Usage of Jarp for scalar descriptors:

User be4c1293dc

25-02-2010 07:26:01


I am trying to cluster a set of 900 compounds using a set of  184 descriptors. When I use Jarp, it produces 900 singletons and they are not clustered even at a high threshold "t" upto "0.8". There are  "0" values in many of the descriptor columns. I hope this is creating a problem?

However when I removed all the columns with "0" values (which left me about 50 columns ), it produced 26 clusters.

But is it possible to produce clusters for all the 184 descriptors columns (including "0" values) ?
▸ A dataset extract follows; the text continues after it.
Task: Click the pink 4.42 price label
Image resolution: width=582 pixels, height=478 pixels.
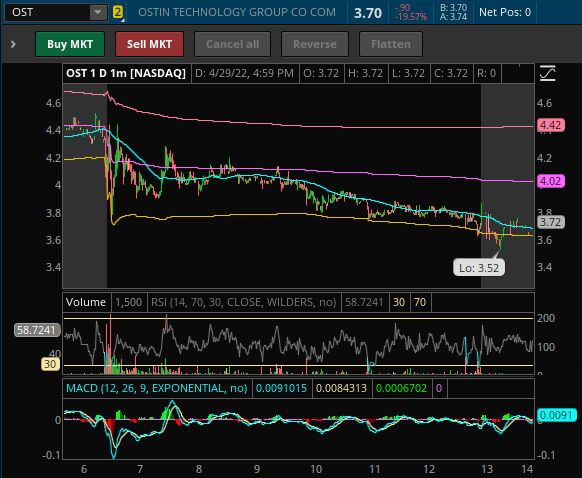Action: 551,125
Also how does using "weights " in the  parameter help ?  I saw the help section here (link below). But can you please eloborate on the usage of "weight". Should I give weights for all the 184 descriptors or ?? Will this help for clustering.


Many thanks


ChemAxon efa1591b5a

11-03-2010 11:43:52

Hi Sangeetha,

Clustering in a 184 dimensional space can be quite tricky. Consider your 900 data points in this vast space: they are so scattered, this huge space is so sparse like the Cosmos outside the galaxies....
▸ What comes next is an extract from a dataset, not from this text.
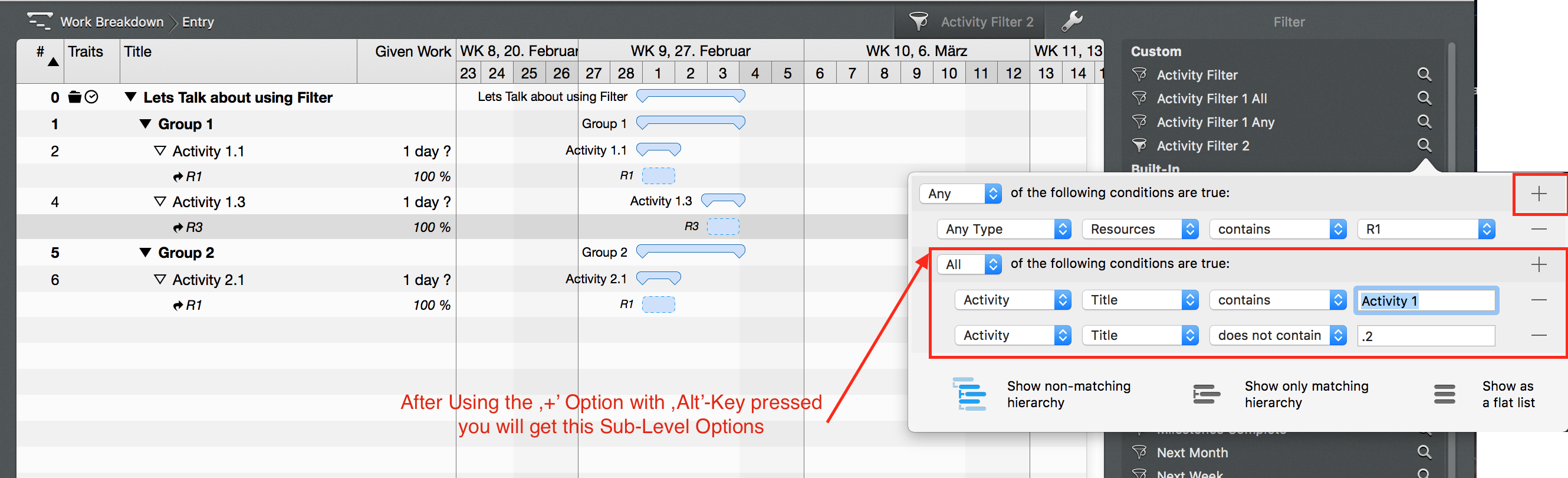Click the highlighted plus button to add condition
The distance of these data points is huge...

Reducing the dimension is very important in such cases, but that can be very tricky. However, if you have dimensions in which all/most data have 0 coordinate, then those should be removed. It's straightforward.

With those 50 columns it's still challenging but tractable exercise. How did those 26 clusters meet your expectations?
Btw, you may also wish to try the Ward clustering, with such small number of data points it can cope easily, though running time will be longer than with Jarp. For Ward you can preset the number of clusters you'd like to see at the end.

With the weights you can increase or decrease the affect of some direction (dimensions, columns) / bend the space, if you like analogues from physics. Using them you may be able to suppress the many 0 columns, though I doubt that this is the efficient and right way of doing so.

FYI, we are working on a nearest neighbour algorithm that is efficient even in such high dimensional spaces, it's expected release date is Q3 this year.

 Hope this helps, I'd be glad to hear about your further experiences, all feedback helps our product development.